Sta facendo discutere mezzo mondo il lungo articolo di Jonathan Franzen intitolato Carbon Capture apparso lo scorso aprile su The New Yorker e ora ripreso in Italia da Internazionale con il titolo I dilemmi di un ambientalista. Il celebre scrittore americano ha lanciato una provocazione che può essere riassunta in questa domanda: è giusto che la lotta al cambiamento climatico sia la priorità del movimento ecologista?
Le tesi esposte in Carbon Capture sono state in buona parte anticipate dalle ventuno riflessioni che compongono Più lontano ancora (Farther away) pubblicato nel 2012 . Nel capitolo introduttivo, Il dolore non vi ucciderà, Franzen racconta della sua trasformazione da ambientalista rabbioso e disperato a birdwatcher e di come questa passione gli abbia restituito serenità: “Poi, però, mi capitò una cosa strana. È una storia lunga, ma in pratica mi innamorai degli uccelli. Non cedetti senza opporre resistenza, perché essere birdwatcher è una cosa da sfigati, perché tutto ciò che rivela una passione autentica è per definizione una cosa da sfigati. Eppure a poco a poco, mio malgrado, la coltivai (…) ogni volta che guardavo un uccello, qualsiasi uccello, anche un piccione o un passero, il mio cuore traboccava d’amore”.
Questa passione anima anche un altro brano dello stesso libro, Cieli silenziosi. A un certo punto della sua vita Franzen venne nel Mediterraneo per intervistare i cacciatori e i bracconieri che massacravano gli uccelli: “L’Italia è una lunga forca caudina per i migratori alati”. Il capitolo si chiude con il pellegrinaggio ad Assisi e questa intrigante riflessione: “Ho l’impressione che, se gli uccelli selvatici sopravvivranno nell’Europa moderna, lo faranno alla maniera di quei piccoli, antichi edifici francescani, riparati dalla strutture di una Chiesa vanagloriosa e potente: come amate eccezioni alla regola”.
Ho letto e riletto decine di volta questo passaggio, perché la scrittura di Franzen è di quelle che incantano e ti avvincono. E ieri ho letto con avidità “I dilemmi di un ambientalista”. Sono tornato più volte su alcuni passaggi, li ho condivisi, mi è sembrato di trovare espressi nel migliore dei modi, e in modi che non saprei mai raggiungere, molti dei miei pensieri: il rifiuto di un ambientalismo millenarista e dell’ossessione per il senso di colpa, le difficoltà ad accettare la supremazia del riscaldamento climatico come la questione ambientale del nostro tempo, le responsabilità individuali mirabilmente riassunte nella teoria della “buona democrazia”.

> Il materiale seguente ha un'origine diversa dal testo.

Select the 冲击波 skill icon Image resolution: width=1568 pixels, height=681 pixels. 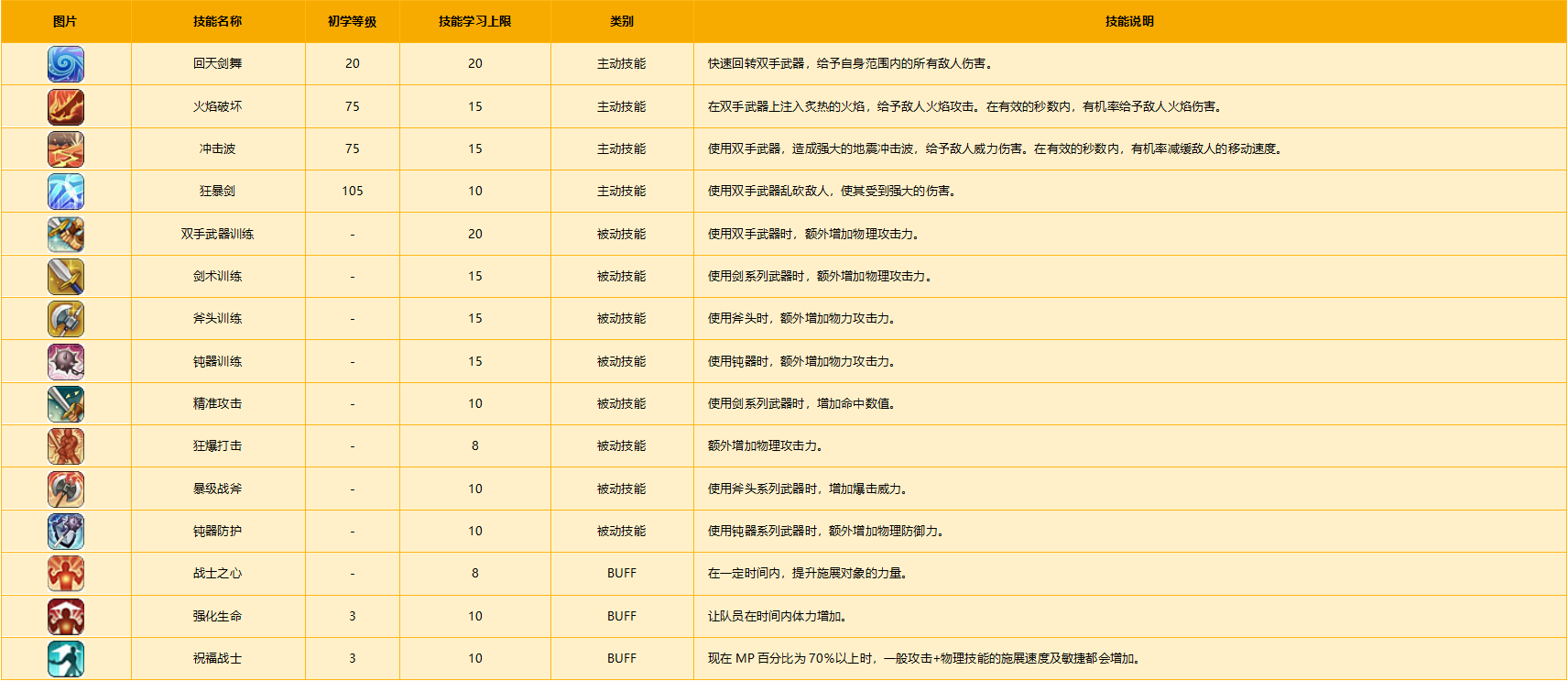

Ho ringraziato Marta per avermi segnalato l’articolo e ho acceso la Tv. Su Rai Storia stava andando in onda un documentario intitolato L’ultima chiamata. Racconta la storia di The Limits to Growth (I limiti dello sviluppo), il libro pubblicato nel 1972 da un’idea di Aurelio Peccei (fondatore del Club di Roma) che diffuse un messaggio ignorato da molti all’epoca, ma che oggi appare attualissimo, ovvero che la Terra è un sistema finito e quindi la crescita economica illimitata, a cui tutti sembrano ambire, non può che condurci al collasso.
A un certo punto sullo schermo è apparso Dennis Meadows con la sua barba bianca, uno dei coautori de The Limits to Growth, e ha cominciato a spiegare che ci sono due modi di vedere le cose. Da una parte gli scienziati chiariscono che il riscaldamento globale è una cosa terribilmente seria e che se non faremo presto qualcosa le conseguenze saranno infernali; dall’altra ci sono quelli che dicono che non sono interessati al riscaldamento globale e comunque i ghiacciai si stanno espandendo. Allora gli scienziati, dati alla mano, controbattono che i ghiacciai in realtà si stanno ritirando rapidamente. Dall’altra parte rispondono che non è così, tanto che gli orsi polari stanno meglio oggi di una volta. Gli scienziati, sempre dati alla mano, spiegano che gli orsi polari non stanno affatto bene, galleggiano su piccole banchise e non trovano più nulla mangiare. Ma qualcuno continua a rispondere che non è interessato al riscaldamento globale.
Con i dilemmi di Franzen e le certezze di Meadows mi sono ritirato a meditare in un notte insonne.